_Task_
For this exercise, return only the lines in the records below from the one holding "Task: Click the question mark help icon" through the one holding "Like the comment with 438 likes", including both, exactly as they appear and without pictures.

_Records for the task_

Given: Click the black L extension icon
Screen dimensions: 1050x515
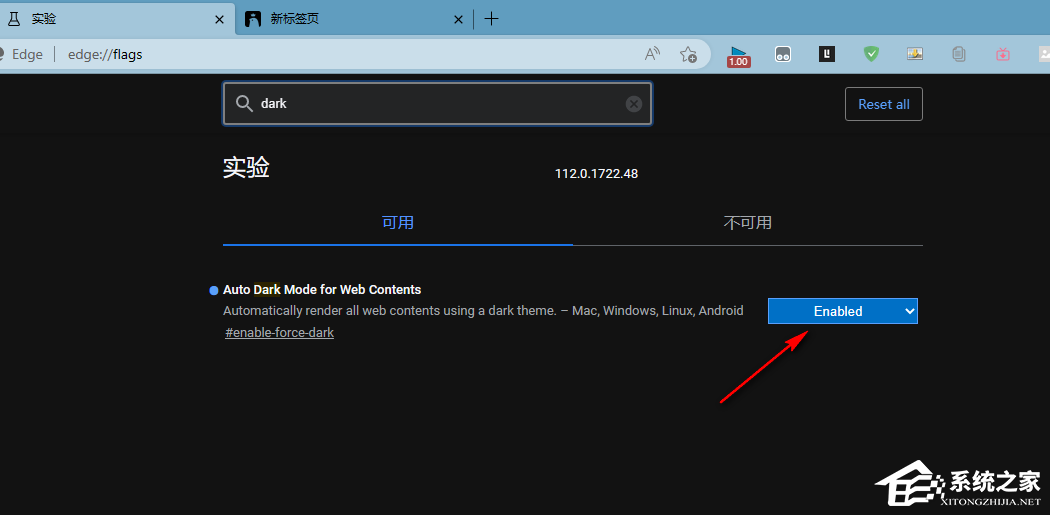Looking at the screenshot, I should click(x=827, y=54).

...

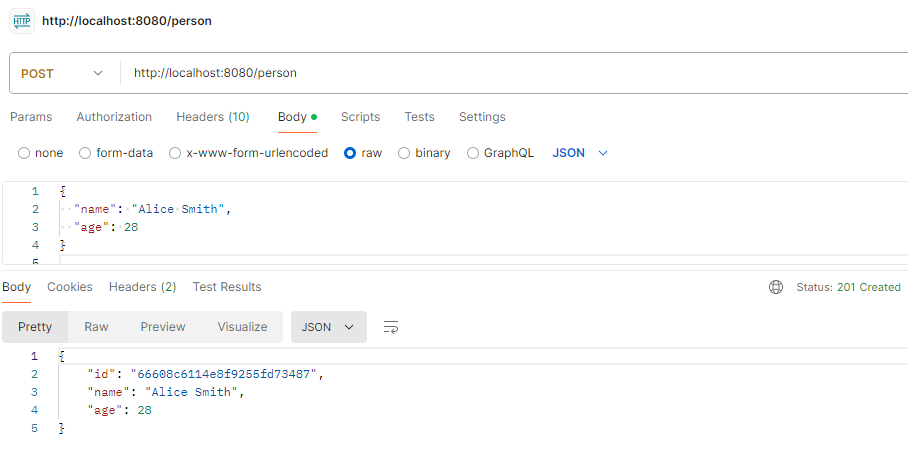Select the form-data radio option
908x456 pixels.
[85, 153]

--

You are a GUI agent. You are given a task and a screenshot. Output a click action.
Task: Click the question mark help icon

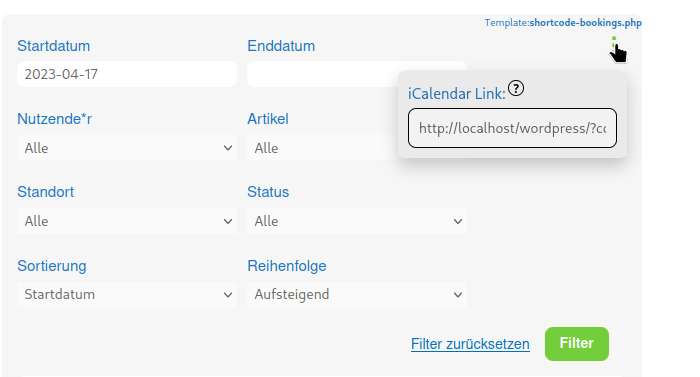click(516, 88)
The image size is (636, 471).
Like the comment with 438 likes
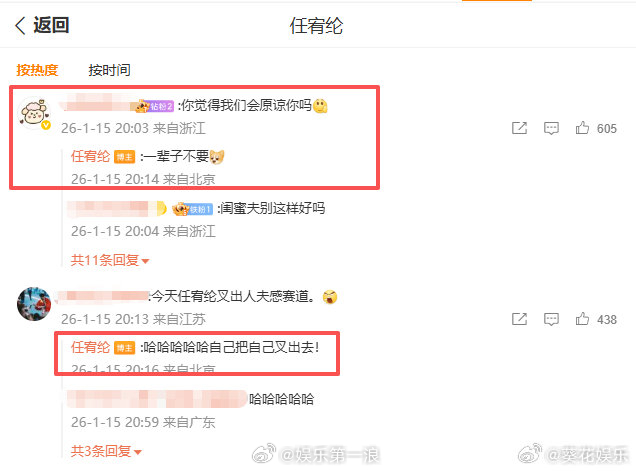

_Task output_
Task: Click the question mark help icon

click(516, 88)
The image size is (636, 471).
Like the comment with 438 likes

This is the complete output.